- _Excerpt provided_
##############################

# Library Import

In [1]:
import duckdb
import leafmap

# Sample Data

In [None]:
url = "https://open.gishub.org/data/duckdb/nyc_data.db.zip"
leafmap.download_file(url, unzip=True)

# Connecting to DuckDB

In [3]:
con = duckdb.connect('nyc_data.db')

In [4]:
con.install_extension("spatial")
con.load_extension("spatial")

In [5]:
con.sql("SHOW TABLES;")

┌─────────────────────┐
│        name         │
│       varchar       │
├─────────────────────┤
│ nyc_census_blocks   │
│ nyc_homicides       │
│ nyc_neighborhoods   │
│ nyc_streets         │
│ nyc_subway_stations │
└─────────────────────┘

# Creating samples

In [6]:
con.sql(
    """
        CREATE OR REPLACE TABLE samples (
            name    VARCHAR,
            geom    GEOMETRY
        );

        INSERT INTO samples VALUES
            ('Point', ST_GeomFromText('POINT(-100 40)')),
            ('Linestring', ST_GeomFromText('LINESTRING(0 0, 1 1, 2 1, 2 2)')),
            ('Polygon', ST_GeomFromText('POLYGON((0 0, 1 0, 1 1, 0 1, 0 0))')),
            ('PolygonWithHole', ST_GeomFromText('POLYGON((0 0, 10 0, 10 10, 0 10, 0 0),(1 1, 1 2, 2 2, 2 1, 1 1))')),
            ('Collection', ST_GeomFromText('GEOMETRYCOLLECTION(POINT(2 0),POLYGON((0 0, 1 0, 1 1, 0 1, 0 0)))'));

        SELECT * FROM samples;
    """

##############################

- _Source data_
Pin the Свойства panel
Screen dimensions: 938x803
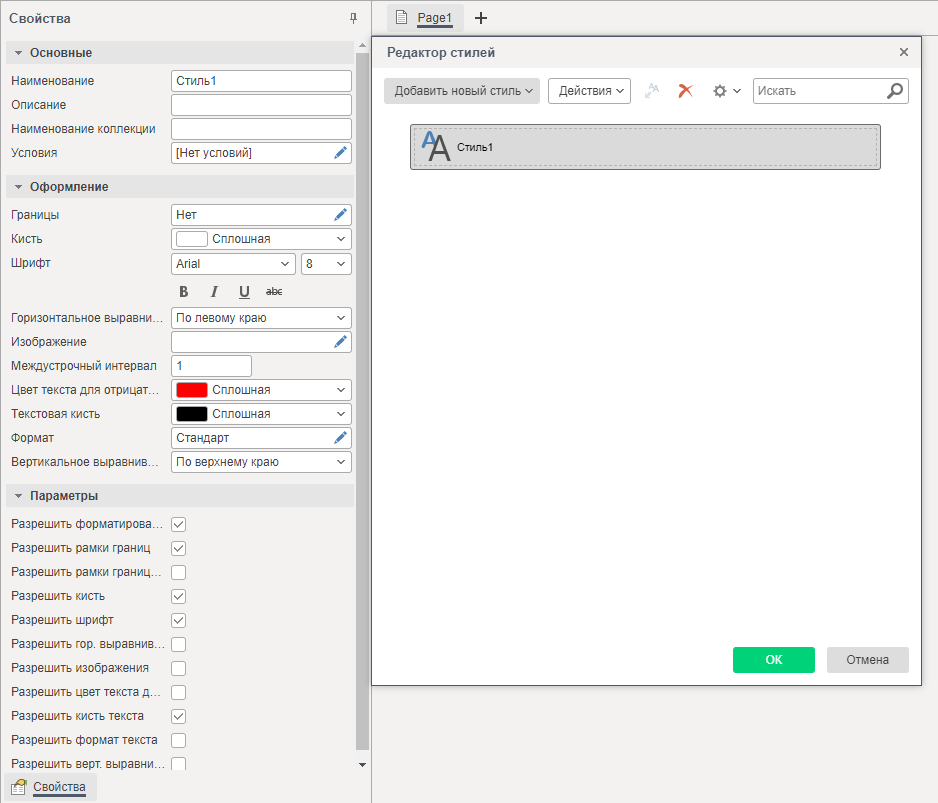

##############################

- _Parts of the exercise_
a – Answer these questions about the DuckDB notebook:
(i) From what URL does it download the sample data?
(ii) Which extension does it install and then load?
(iii) What name does it give the row whose geometry is a polygon with a hole?
b – Resume the DuckDB notebook at the point where it stops.
The data above comes from a different source than the DuckDB notebook.

- _Exercise answers_
a –
(i) https://open.gishub.org/data/duckdb/nyc_data.db.zip
(ii) The "spatial" extension.
(iii) PolygonWithHole

b –
)

┌─────────────────┬───────────────────────────────────────────────────────────────────────┐
│      name       │                                 geom                                  │
│     varchar     │                               geometry                                │
├─────────────────┼───────────────────────────────────────────────────────────────────────┤
│ Point           │ POINT (-100 40)                                                       │
│ Linestring      │ LINESTRING (0 0, 1 1, 2 1, 2 2)                                       │
│ Polygon         │ POLYGON ((0 0, 1 0, 1 1, 0 1, 0 0))                                   │
│ PolygonWithHole │ POLYGON ((0 0, 10 0, 10 10, 0 10, 0 0), (1 1, 1 2, 2 2, 2 1, 1 1))    │
│ Collection      │ GEOMETRYCOLLECTION (POINT (2 0), POLYGON ((0 0, 1 0, 1 1, 0 1, 0 0))) │
└─────────────────┴───────────────────────────────────────────────────────────────────────┘

In [7]:
con.sql("SELECT name, ST_AsText(geom) AS geometry FROM samples;")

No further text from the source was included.